See the Installation Guide for detailed platform-specific instructions and the Tutorial for step-by-step workflows.

Documentation¶

Section	Description
Installation	Platform-specific setup (Windows, macOS, Linux, Docker)
Tutorial	Step-by-step usage tutorials and workflows
CLI Reference	Complete command documentation
GUI Guide	Desktop application user guide
FAQ	Common questions and answers
Troubleshooting	Error reference and solutions
Methodology	Technical approach, GDPR compliance, academic citation
API Reference	Module documentation for developers

How It Works¶

Detect -- Hybrid NLP + regex identifies candidate entities in French text
Validate -- You review each entity with surrounding context
Pseudonymize -- Confirmed entities are replaced with themed pseudonyms
Store -- Mappings encrypted in local database for consistency and reversibility

GDPR Pseudonymizer supports compliance with Articles 4(5), 25, 30, 32, and 89 of the General Data Protection Regulation. See the Methodology document for the full compliance mapping.

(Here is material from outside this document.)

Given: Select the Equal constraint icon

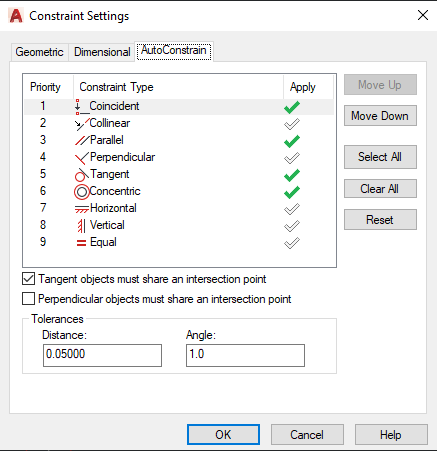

Important: Pseudonymized data is still personal data under GDPR. Consult your Data Protection Officer for specific compliance guidance.

Status¶

Current release: v2.0.0 (March 2026) — Desktop GUI, Standalone Executables & WCAG AA Accessibility

Supported: Python 3.10-3.12 | Windows, macOS, Linux | .txt, .md, .pdf, .docx, .xlsx, .csv formats | French language | Desktop GUI: pip install gdpr-pseudonymizer[gui]

See the FAQ for the product roadmap.